Civil servants are starting to think about the timing of new government policies, bearing in mind the forthcoming general election and the ‘purdah’ which precedes it. As 7 May approaches, definitive policy announcements will vanish from Westminster, but transfer to the election manifestos of the political parties. Where might architecture feature in all this?

On the face of it, the present government can claim to have architecture on its mind - via the Farrell Review commissioned by culture minister Ed Vaizey.  The review makes a series of recommendations that could be adopted tomorrow by any of the political parties, but the Conservatives have made the running.

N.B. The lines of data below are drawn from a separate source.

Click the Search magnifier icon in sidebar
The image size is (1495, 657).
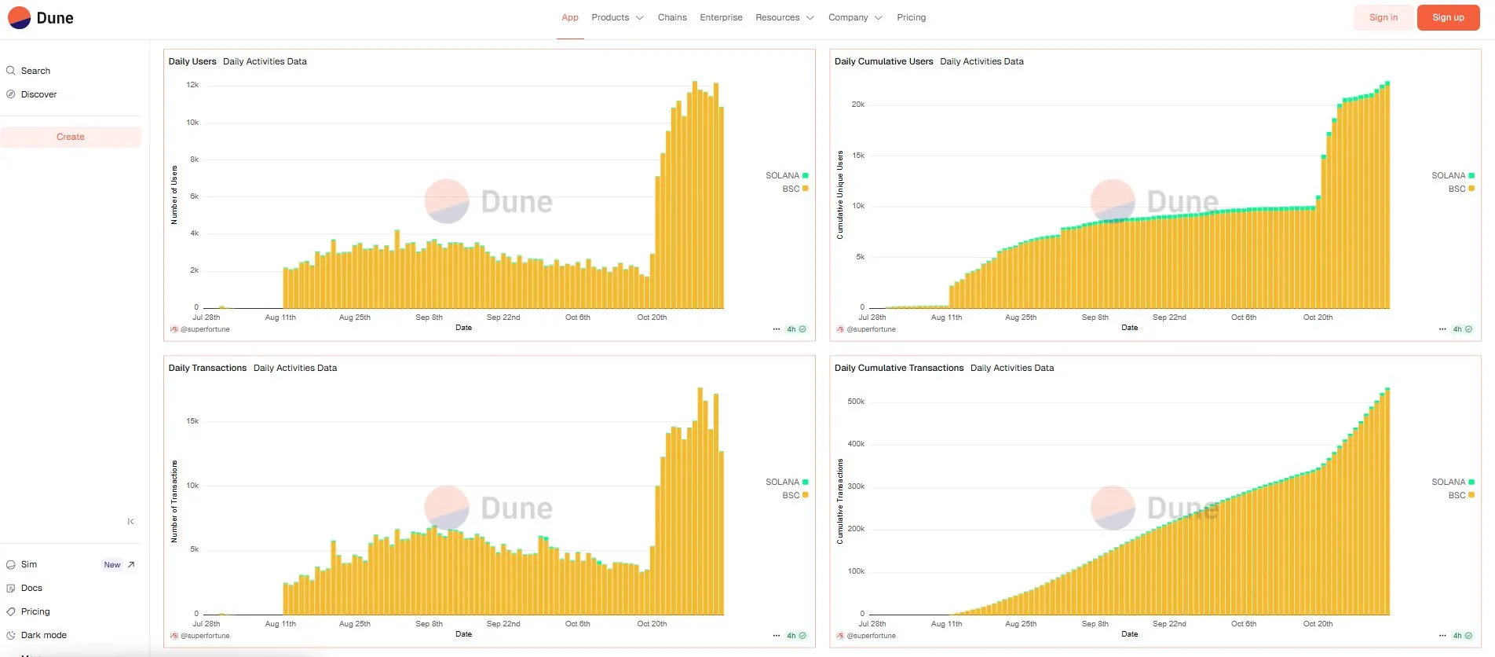coord(11,71)
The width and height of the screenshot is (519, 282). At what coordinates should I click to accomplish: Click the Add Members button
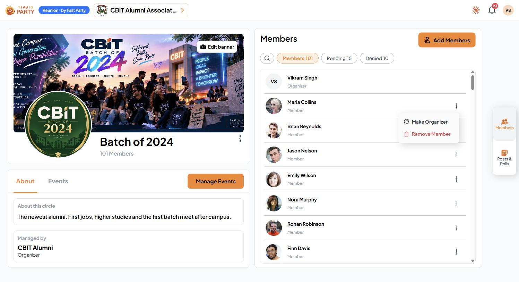click(447, 40)
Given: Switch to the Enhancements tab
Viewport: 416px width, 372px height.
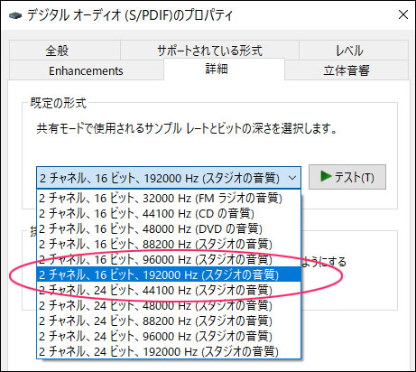Looking at the screenshot, I should pos(87,70).
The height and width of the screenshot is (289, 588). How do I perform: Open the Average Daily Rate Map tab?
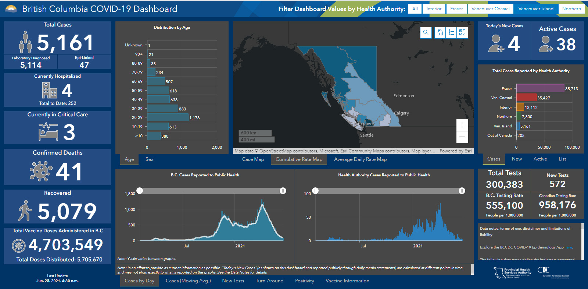(x=360, y=159)

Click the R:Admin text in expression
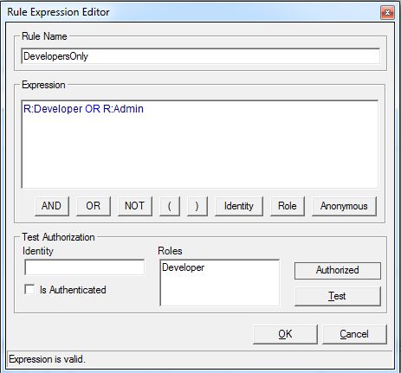click(123, 109)
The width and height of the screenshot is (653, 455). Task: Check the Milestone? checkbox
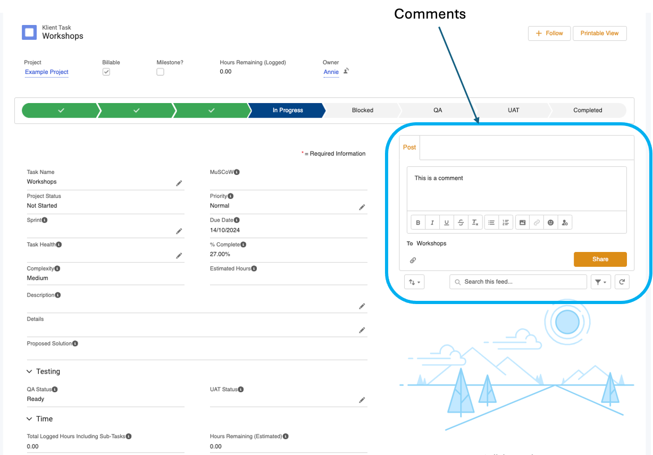(x=160, y=72)
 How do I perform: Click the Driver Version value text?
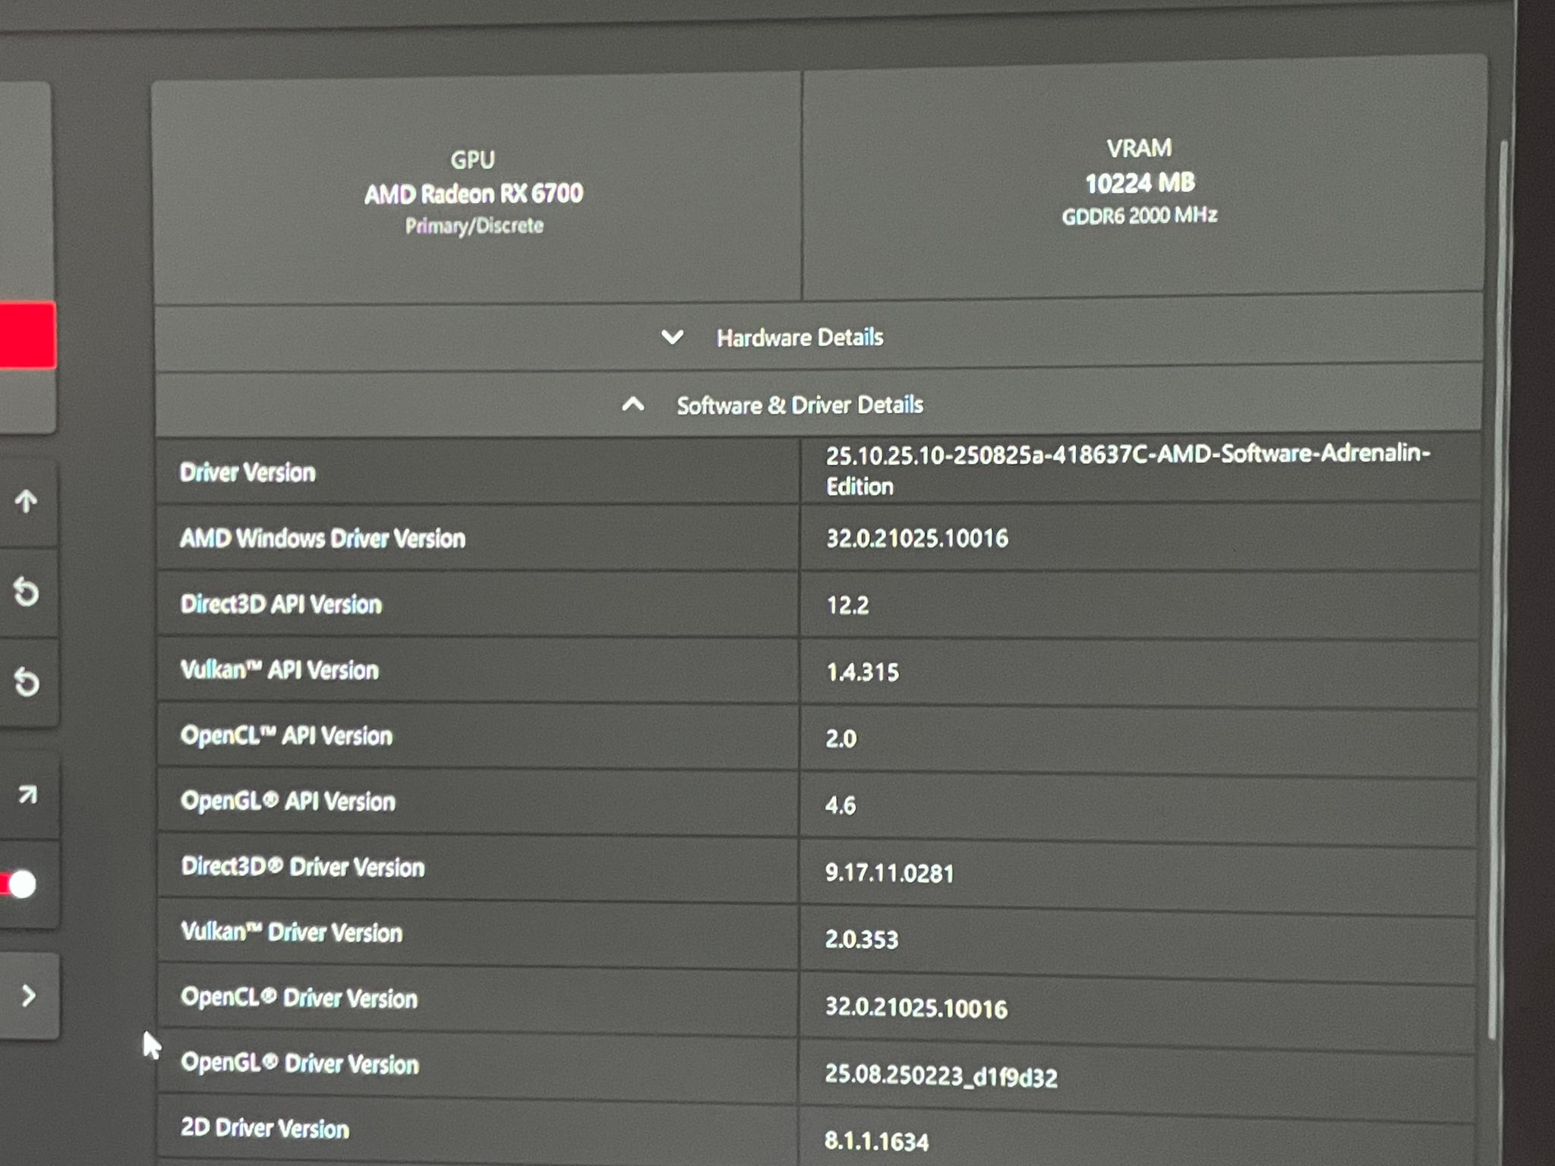pyautogui.click(x=1128, y=470)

The only problem lies in the fact that the government will apparently make no formal response to the review, even though it is said to be looking at specific recommendations. Will we yet see a decision to appoint a government ‘chief architect’ or similar, a successor to the good and wise Bryan Jefferson (RIP), the last person to hold such a post? (AJ 31.10.14).

It seems doubtful because for the job to mean much, it would be necessary to sail through the tricky shallows of Whitehall boundaries and overlaps.  The point of having such a person in office is not to have a cheerleader for architecture in the Department of Culture. Vaizey already serves that role. It would certainly need the Department of Communities and Local Government to acknowledge the potential usefulness of the role in the world of planning, regulations and regeneration.

It would also need the support of the Department of Business, which has responsibility for the construction sector - of which architecture, to some minds (not mine), is a subset. But if it is a subset, as opposed to a vital ingredient, why can’t Peter Hansford take architecture under his wing as chief construction adviser?

Of course an architectural adviser could give useful design guidance to those departments responsible for everything from schools to prisons to embassies to hospitals. But for government departments to welcome such an initiative might suggest that current arrangements left something to be desired.  That is indeed the case, but who wants to admit it? In short, if Vaizey wants to make himself a political target, all he has to do is march up and down Whitehall, telling departments they are not up to snuff on the design front. I am not holding my breath.  There is, however, nothing to stop any of the parties, in the independent language of an election manifesto, adopting Farrell Review recommendations, or alternatives. If elected, it would be much easier for a party to implement an architecture policy (covering planning, housebuilding, procurement and so on) across government on the basis that it had a democratic mandate.

Whether any of the parties would recognise the potential attractions of such a policy is open to question. Sometimes architecture is in, sometimes not. But in its broadest sense it always makes an appearance because it concerns what we want the country, from a physical and environmental viewpoint, to be like.  This involves discussion about architecture and the built environment, which is why New Labour created Cabe in 1999.  The wheel can’t be reinvented, but it would be possible for the aspirations behind that initiative, supported by Terry Farrell and indeed by Ed Vaizey, to be restated loud and clear in the run-up to next spring.

Voters are interested in housing, place, infrastructure, landscape and public space; they like well-designed schools, hospitals, railway stations and the buildings in which they work.  These matters are, literally and metaphorically, close to home.